I think I'll be talking about Spanish more often here because I'm sort of in that world, since I teach Spanish speaking people and work with them as well. Today I had to interact with a lot of Spanish speakers, and I just could not get over their openness to me speaking (butchering) their language. I studied Spanish but never got the chance to speak it, so my knowledge of it is passive--I can understand it okay. A while ago, I spoke Portuguese enough to be able to survive a couple trips to Brazil, but my Portuguese at this point is quite lame. So I don't have that to fall back on when I speak Spanish.
Well today, people walked up to the table where I was and started speaking in rapid, natural Spanish. They had no idea that I didn't really speak it, they just assumed I did--and not because of how I look--I don't look Latin American. So I pulled out the miniscule Spanish I knew out of the far corners of my mind and tried to speak with them, and they were just so cool about it.

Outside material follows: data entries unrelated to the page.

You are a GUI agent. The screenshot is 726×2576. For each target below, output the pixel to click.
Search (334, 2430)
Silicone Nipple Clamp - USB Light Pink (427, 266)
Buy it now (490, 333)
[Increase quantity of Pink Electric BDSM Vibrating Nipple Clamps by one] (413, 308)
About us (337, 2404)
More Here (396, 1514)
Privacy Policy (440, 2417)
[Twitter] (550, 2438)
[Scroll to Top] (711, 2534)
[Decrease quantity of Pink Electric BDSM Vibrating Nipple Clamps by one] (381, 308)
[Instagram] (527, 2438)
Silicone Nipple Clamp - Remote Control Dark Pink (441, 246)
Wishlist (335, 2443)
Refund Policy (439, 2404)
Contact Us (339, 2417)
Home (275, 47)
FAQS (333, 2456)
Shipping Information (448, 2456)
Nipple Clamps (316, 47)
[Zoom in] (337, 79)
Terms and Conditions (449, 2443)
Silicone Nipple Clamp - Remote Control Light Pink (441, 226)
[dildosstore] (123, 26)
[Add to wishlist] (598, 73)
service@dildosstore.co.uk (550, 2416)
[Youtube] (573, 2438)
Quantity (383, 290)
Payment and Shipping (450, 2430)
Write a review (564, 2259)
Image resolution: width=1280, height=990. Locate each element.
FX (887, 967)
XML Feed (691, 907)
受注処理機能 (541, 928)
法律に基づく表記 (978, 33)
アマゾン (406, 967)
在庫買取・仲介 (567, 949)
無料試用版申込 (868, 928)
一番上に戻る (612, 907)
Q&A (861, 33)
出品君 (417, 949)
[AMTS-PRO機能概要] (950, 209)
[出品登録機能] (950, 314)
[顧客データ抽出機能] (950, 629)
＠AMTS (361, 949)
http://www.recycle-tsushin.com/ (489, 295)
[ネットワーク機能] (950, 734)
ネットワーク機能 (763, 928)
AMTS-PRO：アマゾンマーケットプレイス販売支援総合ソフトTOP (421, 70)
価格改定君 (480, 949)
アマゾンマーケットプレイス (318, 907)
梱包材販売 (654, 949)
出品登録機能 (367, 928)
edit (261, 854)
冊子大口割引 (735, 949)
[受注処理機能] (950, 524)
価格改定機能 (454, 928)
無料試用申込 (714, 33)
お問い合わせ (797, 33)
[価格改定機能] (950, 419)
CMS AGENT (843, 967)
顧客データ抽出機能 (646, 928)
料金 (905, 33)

But most of the time I was thinking, "I shouldn't try to go all the way with it--I should just throw out some words and mix it with English, because I'm American, not Latin American." But then I realized that I had adapted such an attitude from my Japanese speaking experience (which I've talked about before) because no matter how comfortable I am with Japanese, they won't assume I'm in their world at all. But the Spanish speakers were very welcoming, which not only made me feel good, but made me try harder to understand what was going on.